Germinal (1913)
Directed by Albert Capellani

Drama
aka: The Toll of Labor

Film Review

Abstract picture representing Germinal (1913)
In the decade leading up to the First World War, cinema had come a long way.  Up until 1910, the vast majority of films being made around the world were shorts, but by 1914 the feature-length film was beginning to take over, and in France the man who was mostly responsible for this was Albert Capellani, one of Pathé's leading lights.  Appointed artistic director of the company's subsidiary SCAGI (la Société Cinématographique des Auteurs et Gens de Lettres) in 1908, Capellani was tasked with making prestigious adaptations of French literary works, and in doing so he helped to place France at the forefront of cinematic achievement.  Such was Capellani's standing at the time that there was virtually no one to compare with him.  America's D.W. Griffith was arguably the only other director who made a comparable impact in the early 1910s, in terms of both quality and quantity of output.

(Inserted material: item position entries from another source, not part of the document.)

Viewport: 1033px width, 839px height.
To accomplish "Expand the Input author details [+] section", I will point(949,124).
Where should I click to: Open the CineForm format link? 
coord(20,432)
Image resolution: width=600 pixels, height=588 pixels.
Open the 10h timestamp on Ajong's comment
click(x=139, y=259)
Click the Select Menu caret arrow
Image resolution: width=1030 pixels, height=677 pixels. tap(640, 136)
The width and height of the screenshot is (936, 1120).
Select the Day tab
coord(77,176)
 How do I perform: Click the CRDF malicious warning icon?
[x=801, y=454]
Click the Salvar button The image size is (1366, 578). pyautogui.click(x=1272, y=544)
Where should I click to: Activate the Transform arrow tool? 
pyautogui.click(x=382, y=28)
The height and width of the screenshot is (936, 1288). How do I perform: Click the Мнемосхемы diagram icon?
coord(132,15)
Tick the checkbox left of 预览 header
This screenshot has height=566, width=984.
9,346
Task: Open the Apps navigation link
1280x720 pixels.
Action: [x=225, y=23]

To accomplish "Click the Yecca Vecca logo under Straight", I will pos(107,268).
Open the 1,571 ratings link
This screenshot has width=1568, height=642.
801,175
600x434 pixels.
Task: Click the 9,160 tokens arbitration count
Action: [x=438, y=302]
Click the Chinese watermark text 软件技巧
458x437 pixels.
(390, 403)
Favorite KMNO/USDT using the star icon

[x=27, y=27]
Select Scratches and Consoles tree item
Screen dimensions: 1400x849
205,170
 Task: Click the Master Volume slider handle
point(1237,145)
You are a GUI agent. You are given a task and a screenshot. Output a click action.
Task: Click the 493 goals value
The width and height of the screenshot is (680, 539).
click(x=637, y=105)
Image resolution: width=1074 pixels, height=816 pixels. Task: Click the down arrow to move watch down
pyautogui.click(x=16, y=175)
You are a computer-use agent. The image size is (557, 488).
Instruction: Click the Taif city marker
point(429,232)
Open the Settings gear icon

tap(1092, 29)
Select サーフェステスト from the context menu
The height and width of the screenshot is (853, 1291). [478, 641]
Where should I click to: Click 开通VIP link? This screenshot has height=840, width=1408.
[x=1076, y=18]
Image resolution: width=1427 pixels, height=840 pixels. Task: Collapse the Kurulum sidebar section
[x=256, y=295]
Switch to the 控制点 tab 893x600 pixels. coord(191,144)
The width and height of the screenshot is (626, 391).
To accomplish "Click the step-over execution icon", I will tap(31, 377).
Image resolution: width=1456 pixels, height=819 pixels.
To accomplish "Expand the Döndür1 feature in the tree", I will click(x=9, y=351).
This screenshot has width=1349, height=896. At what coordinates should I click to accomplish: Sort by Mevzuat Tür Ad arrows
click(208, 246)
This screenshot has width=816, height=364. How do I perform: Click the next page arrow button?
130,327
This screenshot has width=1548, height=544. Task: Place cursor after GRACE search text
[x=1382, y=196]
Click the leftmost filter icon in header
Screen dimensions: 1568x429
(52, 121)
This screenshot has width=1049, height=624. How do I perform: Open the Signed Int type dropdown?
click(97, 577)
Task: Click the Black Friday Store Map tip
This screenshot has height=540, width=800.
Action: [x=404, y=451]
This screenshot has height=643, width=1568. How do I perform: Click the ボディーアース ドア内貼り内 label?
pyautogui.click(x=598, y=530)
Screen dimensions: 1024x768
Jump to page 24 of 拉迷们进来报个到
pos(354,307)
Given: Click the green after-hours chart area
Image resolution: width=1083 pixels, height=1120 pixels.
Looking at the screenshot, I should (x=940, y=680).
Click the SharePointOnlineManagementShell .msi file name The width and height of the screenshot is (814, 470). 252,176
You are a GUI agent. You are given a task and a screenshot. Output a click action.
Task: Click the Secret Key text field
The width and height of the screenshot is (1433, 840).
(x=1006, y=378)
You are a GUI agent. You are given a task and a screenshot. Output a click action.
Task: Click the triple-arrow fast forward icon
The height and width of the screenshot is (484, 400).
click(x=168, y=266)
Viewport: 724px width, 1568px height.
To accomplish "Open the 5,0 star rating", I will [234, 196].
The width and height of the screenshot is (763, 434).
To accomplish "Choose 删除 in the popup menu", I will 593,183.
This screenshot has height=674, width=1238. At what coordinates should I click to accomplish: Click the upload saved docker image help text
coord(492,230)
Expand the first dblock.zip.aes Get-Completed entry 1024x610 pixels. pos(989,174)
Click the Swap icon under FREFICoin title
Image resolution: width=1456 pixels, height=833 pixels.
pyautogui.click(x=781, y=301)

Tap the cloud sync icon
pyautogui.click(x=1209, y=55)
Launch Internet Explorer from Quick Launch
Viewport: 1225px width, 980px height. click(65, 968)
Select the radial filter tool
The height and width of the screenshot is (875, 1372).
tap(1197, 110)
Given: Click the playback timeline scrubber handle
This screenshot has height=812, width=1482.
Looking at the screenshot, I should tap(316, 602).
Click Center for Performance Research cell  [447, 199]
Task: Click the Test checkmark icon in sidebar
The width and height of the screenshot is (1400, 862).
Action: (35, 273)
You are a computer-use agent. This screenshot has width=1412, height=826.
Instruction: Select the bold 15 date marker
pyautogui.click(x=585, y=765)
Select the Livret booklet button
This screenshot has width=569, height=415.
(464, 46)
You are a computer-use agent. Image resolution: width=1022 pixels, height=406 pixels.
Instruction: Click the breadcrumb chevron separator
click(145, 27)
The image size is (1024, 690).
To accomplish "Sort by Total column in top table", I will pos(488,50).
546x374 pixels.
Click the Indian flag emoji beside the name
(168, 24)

Capellani's inspired adaptation of Émile Zola's classic novel Germinal, first released in 1913, is testament to both the director's artistic powers and the confidence that Pathé had in him.  Running to two hours in length, this was a blockbuster production of the kind that was virtually unheard of at the time, and its phenomenal popularity not only shored up Capellani's reputation, it also ensured that the feature film would soon become cinema's main attraction.  Prior to this, Capellani had directed another impressive Zola adaptation, L'Assommoir (1909), and a superlative attempt at another monumental work of French literature, Les Misérables (1913).  With an ample budget that allowed him to construct massive sets and hire a cast of hundreds, Capellani was allowed to do what few other filmmakers had been able to do prior to him - to deliver screen interpretations of familiar novels that more than did justice to the original material, and without looking like filmed stage plays.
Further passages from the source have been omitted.